Defining DataValidators is relatively easy:

from mridm import DataValidator

data_validator = DataValidator(type=str,length=11,shape=None,range=None)

and running data validations is just as easy:

output = data_validator.validate("test_string")

print(output)

>>> {"type":True,"length":True,"shape":None,"range":None}

The DataValidator method automatically checks for type, length, shape and range (if specified). If necessary, users can also add their own methods. For example, if you would to check whether a given path exists:

import os

data_validator.add_test(key="path",test_fn=os.path.exists,data_stage="raw")

output = data_validator.validate("test_string")

print(output)

>>> {"type":True,"length":True,"shape":None,"range":None,"path":False}

Easy! All arguments are relatively clear, but data_stage is somewhat more ellusive; for this reason we introduce here the concept of three data stages:

  • raw - the input exactly as it is. This is useful to test whether a file exists.

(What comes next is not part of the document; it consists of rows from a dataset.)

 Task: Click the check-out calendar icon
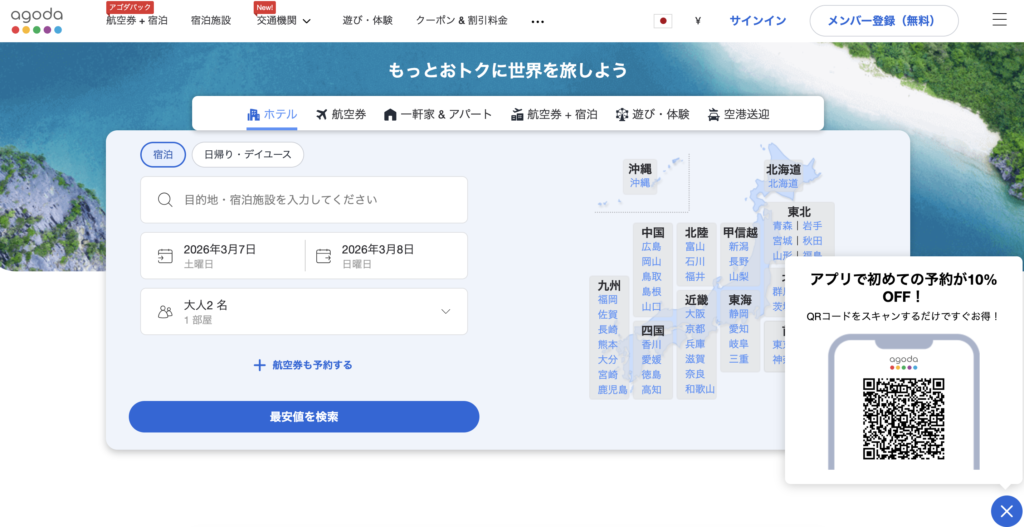click(x=323, y=256)
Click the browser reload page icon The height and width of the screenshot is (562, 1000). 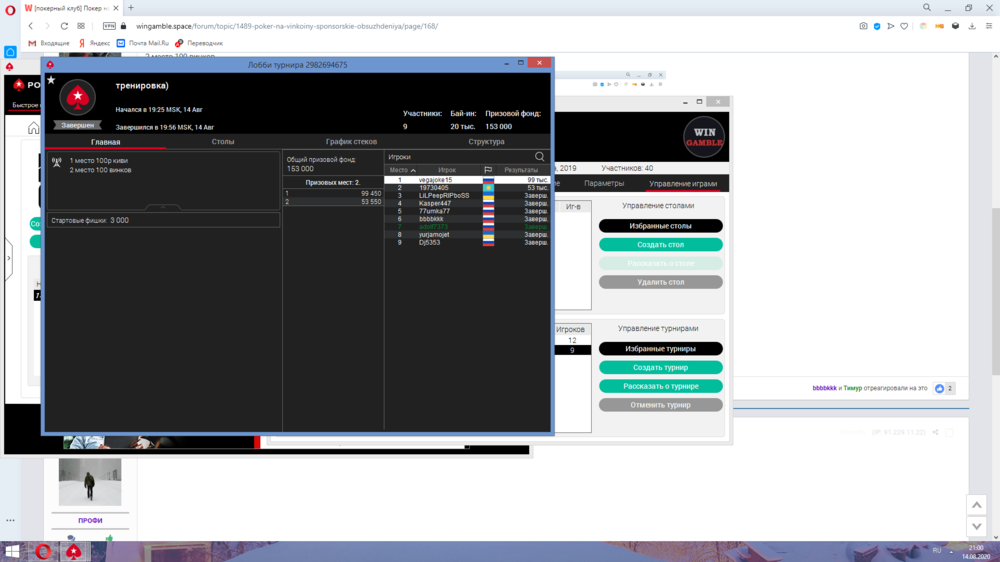(65, 26)
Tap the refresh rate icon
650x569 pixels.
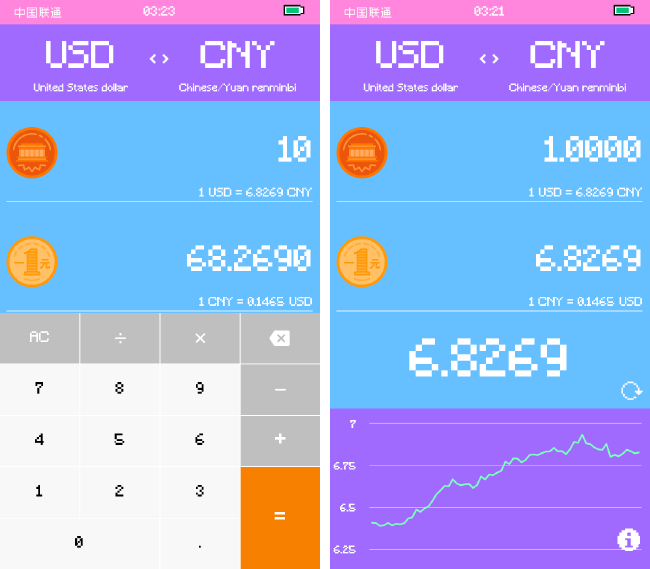[631, 391]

  • preprocessed_data - if a preprocess_fn is specified in the DataValidator constructor, tests can be applied to these functions. For instance, the type check is automatically ran on the preprocessed_data stage.

  • value_data - some files (SITK-readable files, for instance) require some non-obvious wrangling before one can actually use their values as numpy arrays, which is the assumed format for checking the range. This function (value_fn) is applied to the output of preprocess_fn.

If no preprocess_fn or value_fn are supplied, then preprocessed_data and value_fn will be identical to the input data.

DataModel

A DataModel is simply a structure of DataValidators, i.e.

from mridm import DataValidator,DataModel

data_model = DataModel(structures={
    "a":DataValidator(type=str,length=11,shape=None,range=None),
    "b":DataValidator(type=int,length=None,shape=None,range=[-10,10])
    })

This data_model can then be applied to any given data input that follows a structure similar to data_model.structures.

MRI- and image-specific data validators

An easy-to-use data validators have been implemented specifically for image data (ImageFile). We work with images, so these were especially useful for me.

Additionally, since we work with a lot of MRI data, specific methods for MRI data were also implemented (DicomFile and SitkFile). A more generic method for numpy files has also been (NumpyFile).

pprint

pprint is a simple function that allows you to more easily inspect the output of DataValidator and DataModel. It comes with colours!